Text block:

How to stop insertion of Duplicate documents in a mongodb collection

MongodbMongodb QueryDatabaseNosql

Mongodb Problem Overview


Let us have a MongoDB collection which has three docs..

db.collection.find()

 { _id:'...', user: 'A', title: 'Physics',   Bank: 'Bank_A' }
 { _id:'...', user: 'A', title: 'Chemistry', Bank: 'Bank_B' }
 { _id:'...', user: 'B', title: 'Chemistry', Bank: 'Bank_A' }

We have a doc,

 doc = { user: 'B', title: 'Chemistry', Bank:'Bank_A' }

If we use

 db.collection.insert(doc) 

here, this duplicate doc will get inserted in database.

 { _id:'...', user: 'A', title: 'Physics',   Bank: 'Bank_A' }
 { _id:'...', user: 'A', title: 'Chemistry', Bank: 'Bank_B' }
 { _id:'...', user: 'B', title: 'Chemistry', Bank: 'Bank_A' }
 { _id:'...', user: 'B', title: 'Chemistry', Bank: 'Bank_A' }

How this duplicate can be stopped. On which field should indexing be done or any other approach?

Excerpted records:
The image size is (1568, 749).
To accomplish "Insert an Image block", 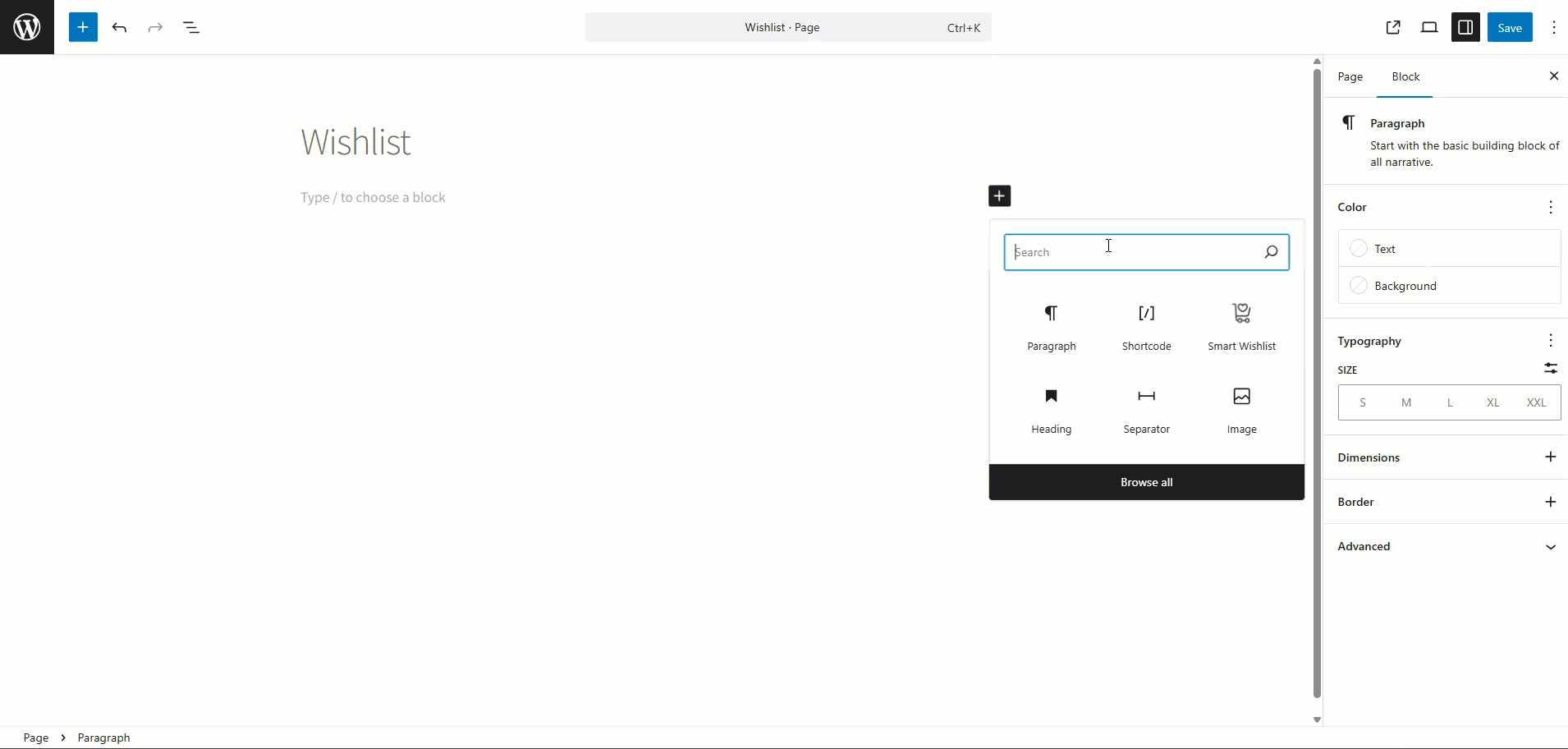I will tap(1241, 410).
* * *
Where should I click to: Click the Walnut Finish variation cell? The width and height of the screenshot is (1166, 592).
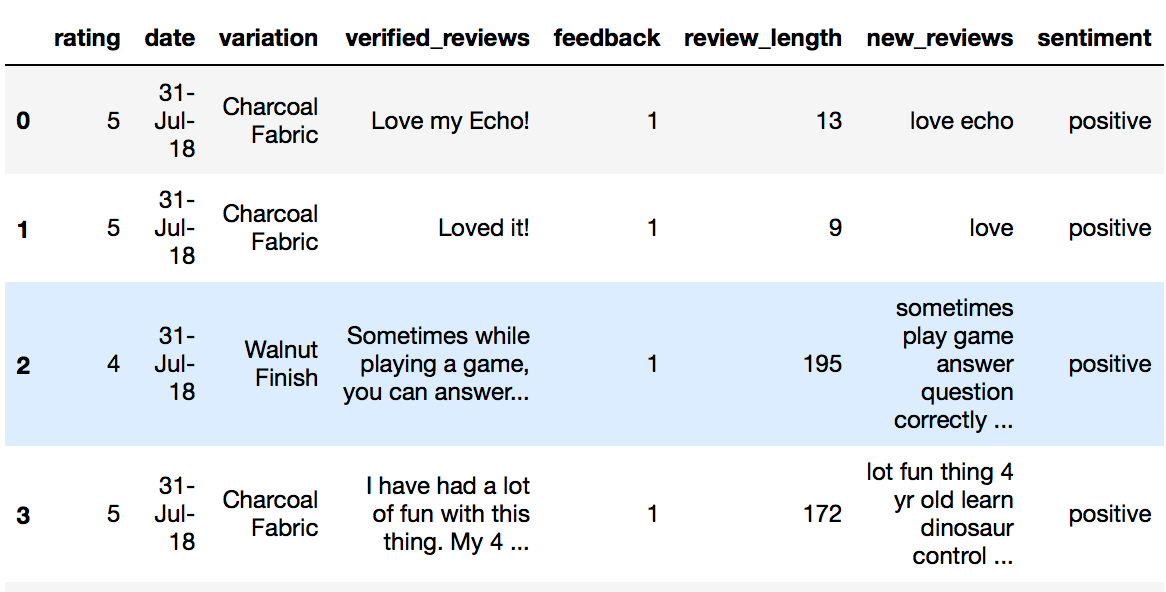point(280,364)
...
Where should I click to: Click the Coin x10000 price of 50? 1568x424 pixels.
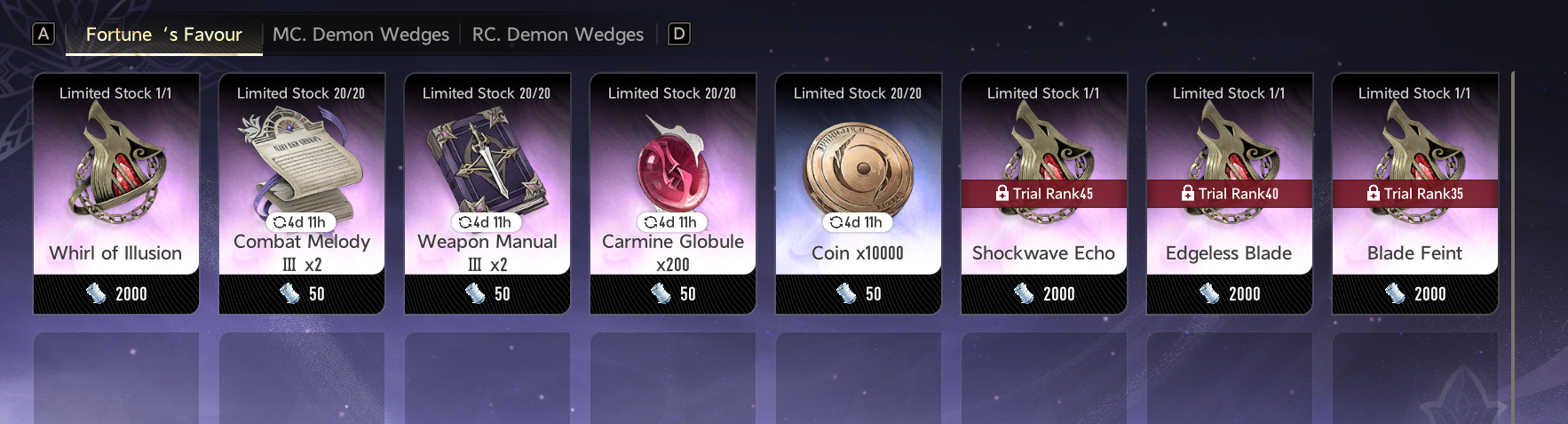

Exercise task 1: In the text on duplicate MongoDB documents, what values for user, title, and Bank does the doc that gets inserted twice hold?
Exercise task 2: Extend the text on duplicate MongoDB documents, picking up right after its final question.

Final answer 1: user 'B', title 'Chemistry', and Bank 'Bank_A'

Final answer 2:
Mongodb Solutions


Solution 1 - Mongodb

Don't use insert.

Use update with upsert=true. Update will look for the document that matches your query, then it will modify the fields you want and then, you can tell it upsert:True if you want to insert if no document matches your query.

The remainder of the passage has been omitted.